Start of RECORDS SUPPLIED

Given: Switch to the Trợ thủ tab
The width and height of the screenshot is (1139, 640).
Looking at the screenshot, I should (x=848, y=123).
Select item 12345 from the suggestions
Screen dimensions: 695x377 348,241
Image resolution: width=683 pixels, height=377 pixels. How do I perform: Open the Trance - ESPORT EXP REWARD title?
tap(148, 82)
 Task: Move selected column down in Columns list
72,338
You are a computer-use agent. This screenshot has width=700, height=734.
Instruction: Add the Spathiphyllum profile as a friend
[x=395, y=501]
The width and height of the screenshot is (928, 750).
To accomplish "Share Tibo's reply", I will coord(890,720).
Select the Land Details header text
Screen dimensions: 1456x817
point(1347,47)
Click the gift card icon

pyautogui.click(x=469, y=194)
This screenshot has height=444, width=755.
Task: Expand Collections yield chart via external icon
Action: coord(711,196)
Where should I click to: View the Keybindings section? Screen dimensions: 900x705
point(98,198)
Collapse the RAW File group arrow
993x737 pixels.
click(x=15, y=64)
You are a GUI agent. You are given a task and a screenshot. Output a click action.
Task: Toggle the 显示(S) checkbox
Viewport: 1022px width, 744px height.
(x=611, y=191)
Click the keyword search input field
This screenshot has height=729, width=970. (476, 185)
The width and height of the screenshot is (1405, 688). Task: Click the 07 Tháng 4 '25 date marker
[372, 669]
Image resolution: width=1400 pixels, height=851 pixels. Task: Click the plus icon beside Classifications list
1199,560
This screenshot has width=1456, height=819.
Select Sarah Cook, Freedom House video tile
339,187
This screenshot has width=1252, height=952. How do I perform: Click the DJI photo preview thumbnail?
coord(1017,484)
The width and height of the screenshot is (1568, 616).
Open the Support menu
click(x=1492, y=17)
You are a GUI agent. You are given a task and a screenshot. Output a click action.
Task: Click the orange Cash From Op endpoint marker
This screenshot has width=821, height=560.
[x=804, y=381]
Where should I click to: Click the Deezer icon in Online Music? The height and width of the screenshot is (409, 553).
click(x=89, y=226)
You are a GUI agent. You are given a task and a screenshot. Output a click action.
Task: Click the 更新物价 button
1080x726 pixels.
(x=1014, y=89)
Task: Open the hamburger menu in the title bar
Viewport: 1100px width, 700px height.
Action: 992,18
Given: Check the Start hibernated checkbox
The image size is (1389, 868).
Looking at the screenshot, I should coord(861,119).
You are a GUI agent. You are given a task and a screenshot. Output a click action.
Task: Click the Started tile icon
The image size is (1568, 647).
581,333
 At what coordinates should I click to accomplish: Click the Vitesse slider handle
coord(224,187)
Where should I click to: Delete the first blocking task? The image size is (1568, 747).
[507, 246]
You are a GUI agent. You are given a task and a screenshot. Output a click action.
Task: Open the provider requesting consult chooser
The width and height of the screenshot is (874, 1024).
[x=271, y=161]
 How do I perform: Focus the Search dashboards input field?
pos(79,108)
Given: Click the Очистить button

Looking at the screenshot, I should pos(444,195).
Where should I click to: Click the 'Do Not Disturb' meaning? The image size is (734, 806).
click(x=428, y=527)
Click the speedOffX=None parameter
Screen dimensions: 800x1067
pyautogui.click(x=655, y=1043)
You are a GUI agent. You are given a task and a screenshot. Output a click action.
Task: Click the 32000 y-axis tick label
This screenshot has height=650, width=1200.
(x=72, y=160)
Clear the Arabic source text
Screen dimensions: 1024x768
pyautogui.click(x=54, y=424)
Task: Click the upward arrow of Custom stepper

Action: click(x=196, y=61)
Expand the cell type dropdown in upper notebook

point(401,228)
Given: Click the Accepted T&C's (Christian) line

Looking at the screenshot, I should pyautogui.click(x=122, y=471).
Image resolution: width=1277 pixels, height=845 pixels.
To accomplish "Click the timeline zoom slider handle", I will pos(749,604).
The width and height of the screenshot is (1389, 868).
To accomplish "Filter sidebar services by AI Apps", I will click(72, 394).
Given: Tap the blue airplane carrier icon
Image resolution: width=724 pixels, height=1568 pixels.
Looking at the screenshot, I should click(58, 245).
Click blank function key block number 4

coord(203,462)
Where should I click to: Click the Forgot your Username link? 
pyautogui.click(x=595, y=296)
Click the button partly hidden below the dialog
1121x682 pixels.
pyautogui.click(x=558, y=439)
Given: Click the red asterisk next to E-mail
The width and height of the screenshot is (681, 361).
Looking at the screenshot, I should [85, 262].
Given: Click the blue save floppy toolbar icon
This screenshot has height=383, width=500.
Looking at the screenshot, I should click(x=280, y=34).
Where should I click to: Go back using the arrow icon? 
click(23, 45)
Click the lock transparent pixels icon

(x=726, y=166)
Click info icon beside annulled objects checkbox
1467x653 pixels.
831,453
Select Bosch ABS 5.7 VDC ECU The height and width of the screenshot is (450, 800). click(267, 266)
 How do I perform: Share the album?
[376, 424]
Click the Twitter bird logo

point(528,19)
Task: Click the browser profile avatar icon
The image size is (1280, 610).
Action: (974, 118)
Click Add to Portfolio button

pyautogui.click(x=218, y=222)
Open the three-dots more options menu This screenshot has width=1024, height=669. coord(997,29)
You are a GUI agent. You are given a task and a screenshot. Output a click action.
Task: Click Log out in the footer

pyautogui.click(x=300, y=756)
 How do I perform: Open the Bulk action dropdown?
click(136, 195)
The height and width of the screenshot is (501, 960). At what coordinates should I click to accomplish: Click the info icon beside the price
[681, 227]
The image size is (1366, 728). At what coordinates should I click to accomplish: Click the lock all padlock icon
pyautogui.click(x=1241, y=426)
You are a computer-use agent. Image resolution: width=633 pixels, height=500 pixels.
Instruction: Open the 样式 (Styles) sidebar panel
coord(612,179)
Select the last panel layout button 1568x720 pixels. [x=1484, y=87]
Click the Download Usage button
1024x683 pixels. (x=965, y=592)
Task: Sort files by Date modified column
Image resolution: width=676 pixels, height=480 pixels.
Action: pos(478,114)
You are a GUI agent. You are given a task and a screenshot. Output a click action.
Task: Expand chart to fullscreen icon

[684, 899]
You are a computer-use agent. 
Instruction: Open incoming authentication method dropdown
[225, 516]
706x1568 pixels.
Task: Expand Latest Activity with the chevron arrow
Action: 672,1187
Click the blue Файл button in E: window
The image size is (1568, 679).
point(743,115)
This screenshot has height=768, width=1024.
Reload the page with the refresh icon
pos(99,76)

End of RECORDS SUPPLIED

▸ WHAT THE TASK REQUIRES: Output every record above exactly as it was given.

▸ RESPONSE FOR THIS EXERCISE:
Given: Switch to the Trợ thủ tab
The width and height of the screenshot is (1139, 640).
Looking at the screenshot, I should (x=848, y=123).
Select item 12345 from the suggestions
Screen dimensions: 695x377 348,241
Image resolution: width=683 pixels, height=377 pixels. How do I perform: Open the Trance - ESPORT EXP REWARD title?
tap(148, 82)
 Task: Move selected column down in Columns list
72,338
You are a computer-use agent. This screenshot has width=700, height=734.
Instruction: Add the Spathiphyllum profile as a friend
[x=395, y=501]
The width and height of the screenshot is (928, 750).
To accomplish "Share Tibo's reply", I will coord(890,720).
Select the Land Details header text
Screen dimensions: 1456x817
point(1347,47)
Click the gift card icon

pyautogui.click(x=469, y=194)
This screenshot has height=444, width=755.
Task: Expand Collections yield chart via external icon
Action: coord(711,196)
Where should I click to: View the Keybindings section? Screen dimensions: 900x705
point(98,198)
Collapse the RAW File group arrow
993x737 pixels.
click(x=15, y=64)
You are a GUI agent. You are given a task and a screenshot. Output a click action.
Task: Toggle the 显示(S) checkbox
Viewport: 1022px width, 744px height.
(x=611, y=191)
Click the keyword search input field
This screenshot has height=729, width=970. (476, 185)
The width and height of the screenshot is (1405, 688). Task: Click the 07 Tháng 4 '25 date marker
[372, 669]
Image resolution: width=1400 pixels, height=851 pixels. Task: Click the plus icon beside Classifications list
1199,560
This screenshot has width=1456, height=819.
Select Sarah Cook, Freedom House video tile
339,187
This screenshot has width=1252, height=952. How do I perform: Click the DJI photo preview thumbnail?
coord(1017,484)
The width and height of the screenshot is (1568, 616).
Open the Support menu
click(x=1492, y=17)
You are a GUI agent. You are given a task and a screenshot. Output a click action.
Task: Click the orange Cash From Op endpoint marker
This screenshot has width=821, height=560.
[x=804, y=381]
Where should I click to: Click the Deezer icon in Online Music? The height and width of the screenshot is (409, 553).
click(x=89, y=226)
You are a GUI agent. You are given a task and a screenshot. Output a click action.
Task: Click the 更新物价 button
1080x726 pixels.
(x=1014, y=89)
Task: Open the hamburger menu in the title bar
Viewport: 1100px width, 700px height.
Action: 992,18
Given: Check the Start hibernated checkbox
The image size is (1389, 868).
Looking at the screenshot, I should coord(861,119).
You are a GUI agent. You are given a task and a screenshot. Output a click action.
Task: Click the Started tile icon
The image size is (1568, 647).
581,333
 At what coordinates should I click to accomplish: Click the Vitesse slider handle
coord(224,187)
Where should I click to: Delete the first blocking task? The image size is (1568, 747).
[507, 246]
You are a GUI agent. You are given a task and a screenshot. Output a click action.
Task: Open the provider requesting consult chooser
The width and height of the screenshot is (874, 1024).
[x=271, y=161]
 How do I perform: Focus the Search dashboards input field?
pos(79,108)
Given: Click the Очистить button

Looking at the screenshot, I should pos(444,195).
Where should I click to: Click the 'Do Not Disturb' meaning? The image size is (734, 806).
click(x=428, y=527)
Click the speedOffX=None parameter
Screen dimensions: 800x1067
pyautogui.click(x=655, y=1043)
You are a GUI agent. You are given a task and a screenshot. Output a click action.
Task: Click the 32000 y-axis tick label
This screenshot has height=650, width=1200.
(x=72, y=160)
Clear the Arabic source text
Screen dimensions: 1024x768
pyautogui.click(x=54, y=424)
Task: Click the upward arrow of Custom stepper

Action: click(x=196, y=61)
Expand the cell type dropdown in upper notebook

point(401,228)
Given: Click the Accepted T&C's (Christian) line

Looking at the screenshot, I should pyautogui.click(x=122, y=471).
Image resolution: width=1277 pixels, height=845 pixels.
To accomplish "Click the timeline zoom slider handle", I will pos(749,604).
The width and height of the screenshot is (1389, 868).
To accomplish "Filter sidebar services by AI Apps", I will click(72, 394).
Given: Tap the blue airplane carrier icon
Image resolution: width=724 pixels, height=1568 pixels.
Looking at the screenshot, I should click(58, 245).
Click blank function key block number 4

coord(203,462)
Where should I click to: Click the Forgot your Username link? 
pyautogui.click(x=595, y=296)
Click the button partly hidden below the dialog
1121x682 pixels.
pyautogui.click(x=558, y=439)
Given: Click the red asterisk next to E-mail
The width and height of the screenshot is (681, 361).
Looking at the screenshot, I should [85, 262].
Given: Click the blue save floppy toolbar icon
This screenshot has height=383, width=500.
Looking at the screenshot, I should click(x=280, y=34).
Where should I click to: Go back using the arrow icon? 
click(23, 45)
Click the lock transparent pixels icon

(x=726, y=166)
Click info icon beside annulled objects checkbox
1467x653 pixels.
831,453
Select Bosch ABS 5.7 VDC ECU The height and width of the screenshot is (450, 800). click(267, 266)
 How do I perform: Share the album?
[376, 424]
Click the Twitter bird logo

point(528,19)
Task: Click the browser profile avatar icon
The image size is (1280, 610).
Action: (974, 118)
Click Add to Portfolio button

pyautogui.click(x=218, y=222)
Open the three-dots more options menu This screenshot has width=1024, height=669. coord(997,29)
You are a GUI agent. You are given a task and a screenshot. Output a click action.
Task: Click Log out in the footer

pyautogui.click(x=300, y=756)
 How do I perform: Open the Bulk action dropdown?
click(136, 195)
The height and width of the screenshot is (501, 960). At what coordinates should I click to accomplish: Click the info icon beside the price
[681, 227]
The image size is (1366, 728). At what coordinates should I click to accomplish: Click the lock all padlock icon
pyautogui.click(x=1241, y=426)
You are a computer-use agent. Image resolution: width=633 pixels, height=500 pixels.
Instruction: Open the 样式 (Styles) sidebar panel
coord(612,179)
Select the last panel layout button 1568x720 pixels. [x=1484, y=87]
Click the Download Usage button
1024x683 pixels. (x=965, y=592)
Task: Sort files by Date modified column
Image resolution: width=676 pixels, height=480 pixels.
Action: pos(478,114)
You are a GUI agent. You are given a task and a screenshot. Output a click action.
Task: Expand chart to fullscreen icon

[684, 899]
You are a computer-use agent. 
Instruction: Open incoming authentication method dropdown
[225, 516]
706x1568 pixels.
Task: Expand Latest Activity with the chevron arrow
Action: 672,1187
Click the blue Файл button in E: window
The image size is (1568, 679).
point(743,115)
This screenshot has height=768, width=1024.
Reload the page with the refresh icon
pos(99,76)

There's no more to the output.